Variance of Neanderthal ancestry with time in a population where all mutations are partially recessive with dominance coefficient $h=\mathrm{0.1.}$ Interestingly, selection against partially recessive foreign alleles was not monotonic; the Neanderthal admixture fraction actually increased due to heterosis for a few tens of generations after undershooting its asymptotic value.

Figure 6

(A and B) Plots showing the mutation load in three simulated human populations, one with constant population size, one that experiences only the out-of-Africa bottleneck, and a third that experiences the bottleneck along with Neanderthal admixture (see Figure 2), assuming additive fitness effects.

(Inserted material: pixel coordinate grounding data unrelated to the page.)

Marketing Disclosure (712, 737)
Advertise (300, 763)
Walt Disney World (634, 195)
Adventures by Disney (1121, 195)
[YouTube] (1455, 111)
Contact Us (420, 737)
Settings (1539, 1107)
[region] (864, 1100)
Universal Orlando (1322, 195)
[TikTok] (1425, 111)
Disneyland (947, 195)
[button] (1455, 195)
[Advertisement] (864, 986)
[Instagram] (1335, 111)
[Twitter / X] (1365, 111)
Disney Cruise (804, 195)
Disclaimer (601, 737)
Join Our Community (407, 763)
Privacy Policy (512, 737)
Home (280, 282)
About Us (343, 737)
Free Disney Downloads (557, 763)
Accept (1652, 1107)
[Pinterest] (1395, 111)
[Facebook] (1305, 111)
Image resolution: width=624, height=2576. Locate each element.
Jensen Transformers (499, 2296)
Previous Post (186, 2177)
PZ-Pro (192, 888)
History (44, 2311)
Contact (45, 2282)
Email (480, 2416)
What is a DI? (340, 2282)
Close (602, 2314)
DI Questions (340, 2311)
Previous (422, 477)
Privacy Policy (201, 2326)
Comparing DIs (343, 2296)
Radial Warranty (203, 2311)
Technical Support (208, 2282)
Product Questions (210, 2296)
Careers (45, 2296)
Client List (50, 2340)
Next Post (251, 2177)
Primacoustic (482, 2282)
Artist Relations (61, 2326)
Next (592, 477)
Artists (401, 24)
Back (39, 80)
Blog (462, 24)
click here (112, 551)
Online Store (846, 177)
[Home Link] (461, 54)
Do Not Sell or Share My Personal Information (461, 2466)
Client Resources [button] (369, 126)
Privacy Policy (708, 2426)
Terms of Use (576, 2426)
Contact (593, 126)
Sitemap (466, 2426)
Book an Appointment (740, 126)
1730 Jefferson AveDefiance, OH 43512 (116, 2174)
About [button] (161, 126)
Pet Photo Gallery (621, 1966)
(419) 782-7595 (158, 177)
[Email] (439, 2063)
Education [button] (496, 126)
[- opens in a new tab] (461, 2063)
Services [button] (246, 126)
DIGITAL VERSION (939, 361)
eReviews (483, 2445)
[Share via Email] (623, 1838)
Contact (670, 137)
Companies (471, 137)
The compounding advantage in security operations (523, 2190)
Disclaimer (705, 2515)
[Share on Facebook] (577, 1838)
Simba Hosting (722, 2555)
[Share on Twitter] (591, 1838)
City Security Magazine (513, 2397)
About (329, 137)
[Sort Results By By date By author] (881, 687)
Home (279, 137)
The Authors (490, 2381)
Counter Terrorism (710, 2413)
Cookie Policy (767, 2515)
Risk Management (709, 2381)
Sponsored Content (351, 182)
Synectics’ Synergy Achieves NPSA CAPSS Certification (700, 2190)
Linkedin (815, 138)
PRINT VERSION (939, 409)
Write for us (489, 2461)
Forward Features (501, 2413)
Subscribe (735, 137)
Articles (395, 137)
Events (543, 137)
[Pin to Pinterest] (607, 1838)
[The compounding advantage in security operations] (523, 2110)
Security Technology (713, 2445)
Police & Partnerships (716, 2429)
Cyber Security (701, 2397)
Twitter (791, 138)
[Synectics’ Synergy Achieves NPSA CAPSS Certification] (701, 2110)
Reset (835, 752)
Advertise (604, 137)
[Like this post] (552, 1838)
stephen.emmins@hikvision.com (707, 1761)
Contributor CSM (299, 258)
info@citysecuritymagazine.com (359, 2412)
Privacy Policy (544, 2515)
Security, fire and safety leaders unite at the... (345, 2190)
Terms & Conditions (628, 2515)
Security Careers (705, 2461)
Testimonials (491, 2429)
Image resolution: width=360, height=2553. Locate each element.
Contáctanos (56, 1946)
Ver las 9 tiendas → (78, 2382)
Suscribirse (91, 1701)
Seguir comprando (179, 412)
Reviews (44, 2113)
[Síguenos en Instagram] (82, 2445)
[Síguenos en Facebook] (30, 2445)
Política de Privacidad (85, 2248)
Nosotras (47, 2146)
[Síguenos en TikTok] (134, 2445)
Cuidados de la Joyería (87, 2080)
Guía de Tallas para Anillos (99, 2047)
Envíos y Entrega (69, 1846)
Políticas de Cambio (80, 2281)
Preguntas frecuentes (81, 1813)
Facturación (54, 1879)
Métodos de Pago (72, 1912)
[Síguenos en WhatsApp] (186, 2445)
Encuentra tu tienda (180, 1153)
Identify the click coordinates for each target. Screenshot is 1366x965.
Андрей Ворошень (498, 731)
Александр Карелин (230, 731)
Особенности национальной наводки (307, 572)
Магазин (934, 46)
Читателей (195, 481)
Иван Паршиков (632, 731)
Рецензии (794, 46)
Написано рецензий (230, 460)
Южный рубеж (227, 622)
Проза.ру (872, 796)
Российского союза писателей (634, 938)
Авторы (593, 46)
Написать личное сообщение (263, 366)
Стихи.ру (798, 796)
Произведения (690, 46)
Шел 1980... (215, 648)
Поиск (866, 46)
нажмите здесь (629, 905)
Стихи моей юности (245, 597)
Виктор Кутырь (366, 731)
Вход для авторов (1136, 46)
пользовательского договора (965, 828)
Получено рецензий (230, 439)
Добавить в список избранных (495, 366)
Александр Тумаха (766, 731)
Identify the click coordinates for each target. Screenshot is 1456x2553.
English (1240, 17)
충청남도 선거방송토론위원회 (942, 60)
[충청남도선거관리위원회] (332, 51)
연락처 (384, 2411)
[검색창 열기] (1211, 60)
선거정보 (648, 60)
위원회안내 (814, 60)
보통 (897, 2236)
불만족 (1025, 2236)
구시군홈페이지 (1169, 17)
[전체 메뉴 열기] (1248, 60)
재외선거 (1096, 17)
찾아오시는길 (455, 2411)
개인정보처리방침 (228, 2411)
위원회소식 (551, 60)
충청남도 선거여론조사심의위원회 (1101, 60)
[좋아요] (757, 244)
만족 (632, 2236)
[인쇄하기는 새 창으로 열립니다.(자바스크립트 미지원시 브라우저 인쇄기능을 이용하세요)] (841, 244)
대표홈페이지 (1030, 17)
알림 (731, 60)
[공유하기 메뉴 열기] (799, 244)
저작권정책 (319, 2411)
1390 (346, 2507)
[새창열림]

We partition each individual’s mutation load into two components: the weak load due to mutations with selection coefficient <0.0005 and the strong load due to mutations with selection coefficient >0.0005 (note the difference in scale between the two y-axes). At time t, each individual’s weak-load fitness and strong-load fitness are normalized relative to that of the median individual in the constant-size population. The solid lines show the median in each respective population, and the colored areas encompass the 25th–75th percentiles. A shows that the admixed population suffers the greatest fitness reduction due to weak mutations, even 2000 generations after admixture. B shows that neither the bottleneck nor admixture affects the strong load.

Figure 7

Each colored curve plots the average fraction of Neanderthal ancestry after T generations of admixture ($T=20,$ 800, or 2000) as a function of distance from an introgressed deleterious mutation, assuming an additive model of dominance effects. Solid lines show simulation results averaged over 300 SLiM replicates. For each time point, a dotted line of the same color as the simulation line shows the Neanderthal ancestry fraction profile that is predicted by Equation 2.